Tampa Expressway sets July 2010 to go all-electronic
Tampa Hillsborough Expressway Authority (THEA) have set July 2010 for the end of cash collection on their Selmon Expressway also known as the Crosstown. They are featuring the decision - made in principle more than a year back - and the date on their website at http://www.tampa-xway.com/ORTComingSoon.html
They are calling it open road tolling or ORT. The terminology being used around the US is chaotic and inconsistent. In Illinois and other places open road tolling (ORT) is used to describe highway speed multilane tolling down the middle
with cash collection continuing to the sides, while others like THEA use it to characterize cashless tolling in which all tolls are collected by transponder or video. We prefer to use the term all-electronic tolling (AET) to describe completely cashless tolling.
The case for cashless is described this way by THEA in four bullet points:
• SAFE – Eliminates toll plaza safety issues
• FAST– No more stop & go - saves money, gas & time
• CLEAN– reduces emissions
• CONVENIENT - online, phone or in person account management (Ends THEA bullet points)
Florida Turnpike Enterprise is THEA's contract toll collector. Under an FTE contract TransCore has installed Encompass E-6 dual mode readers on the Tampa system and will provide the slimmed down dual gantry system for open road tolling. To be converted are two mainline plazas and five pairs of ramps.
The system is already doing 70% electronic and since July 2006 has operated an all-electronic toll point on the elevated reversible lanes that go between downtown Tamps and the eastern end of the Selmon as a separate roadway.
Toll collectors are being reduced by attrition and retraining.
BACKGROUND: THEA is a state of Florida toll authority created to finance the Crosstown Expressway now known as the Selmon Expressway which is the major east-west highway through downtown Tampa. It has increasingly taken on management and operations. 24km (15 miles) long 2x2 lanes, the Selmon opened in stages in 1976, 1981 and 1986 for a total of 96 lane-km (60 lane-miles).
The 3-lane elevated reversible known as Reversible Express Lanes (RELs) which opened in July 2006 is 16km long (10 miles) and adds 45 lane-km (28 lane-miles) in each peak direction, so it nearly doubles THEA system peakhour capacity. Over the 16km (10 miles from downtown to the east it provides 2.5 times the prior capacity - 5 lanes in the peak direction compared to 2 before over 14km (9 miles).
The RELs now account for a quarter of overall THEA trips. Its AET gantry pair is among the most complex electronic tolling installation yet implemented with 18 readers and 24 cameras networked to a single controller. They report 99% accuracy.

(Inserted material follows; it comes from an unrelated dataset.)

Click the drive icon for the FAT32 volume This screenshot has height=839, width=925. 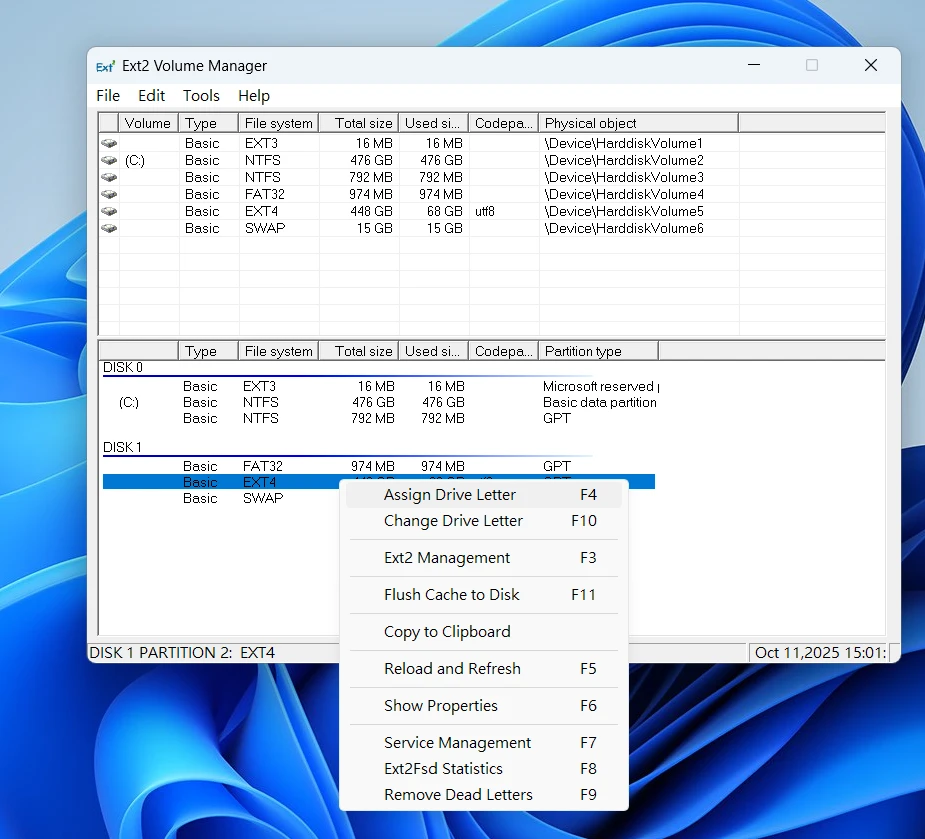(109, 195)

Toll revenue in 2007 was $37m on 33.7m transactions (92k/day).
The Selmon Expressway competes for traffic with the I-4/I-275 running parallel from the east in to just west of the Tampa CBD. Hillsborough County which comprises the basic service area for the Selmon has 1.13m pop qnd has been growing at around 2.1%/yr. Population growth is expected to decline to about 1.3%/yr by 2020 according to a WSA traffic and revenue study.

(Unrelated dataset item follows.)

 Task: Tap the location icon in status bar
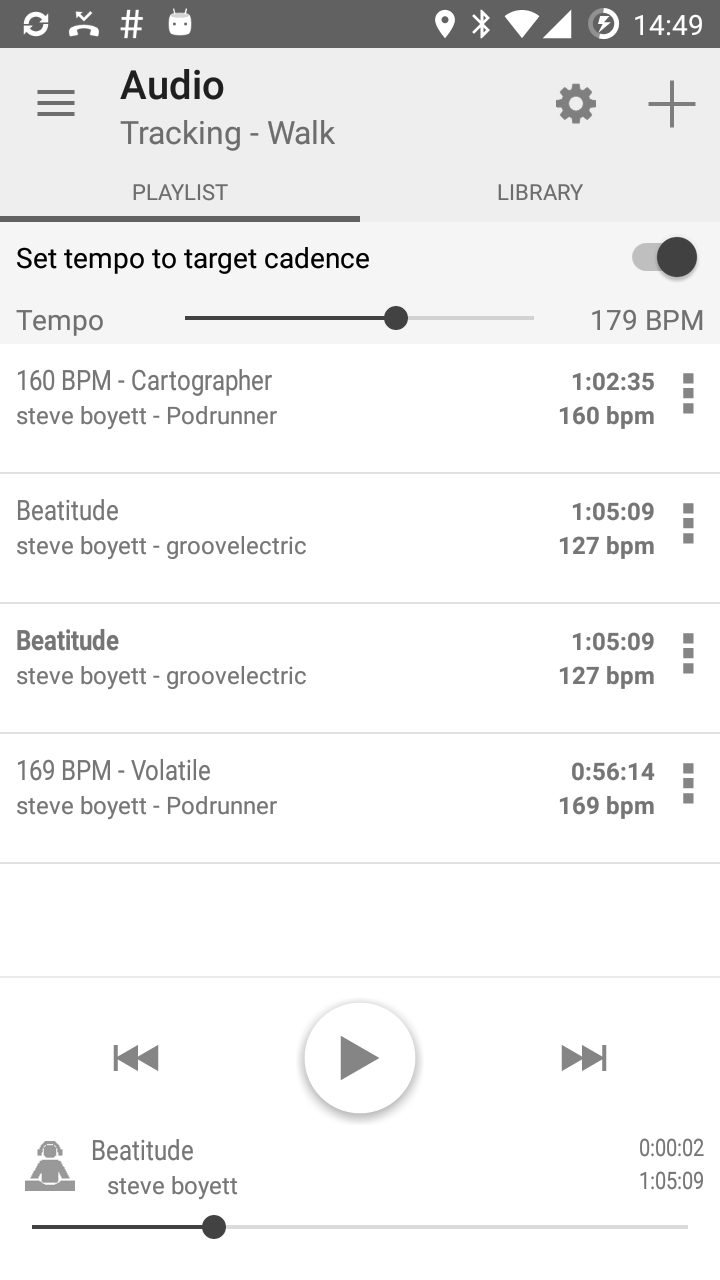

WSA project traffic growth at 2.2% 2010 to 2020. Transactions are expected to grow from 33.7m/yr to 42m/yr by 2017 and revenues to about $70m in 2017 from $37m in 2007 based on average tolls going from $1.11 to $1.66.

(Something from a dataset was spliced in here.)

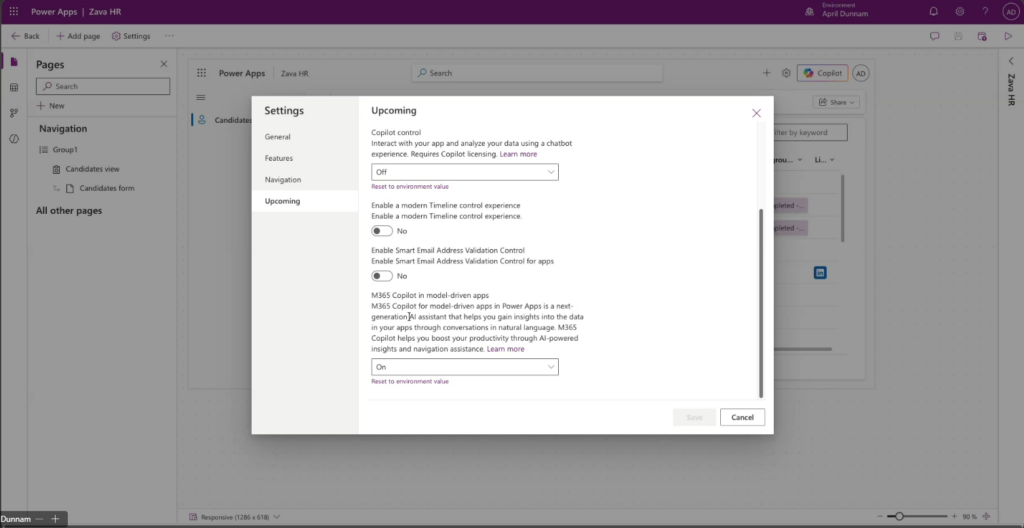
Task: Switch to the Features settings tab
Action: click(x=279, y=158)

THEA and FDOT are working on a major connector road between I-4 and the Selmon Expressway that will have separate truck roadways to improve connections to the downtown and the port area.
THEA is also studying a Gandy Connector at the western end of the existing expressway to provide higher quality connection to the Gandy bridge over Tampa Bay. At present a ten block 2.5km (1.5 mile) stretch of W Gandy Boulevard (US92) is surface signalized arterial and a major bottleneck.
While the I-4 Connector is designed and approved as a largely elevated project, there is no agreed form yet for a Gandy Blvd upgrade.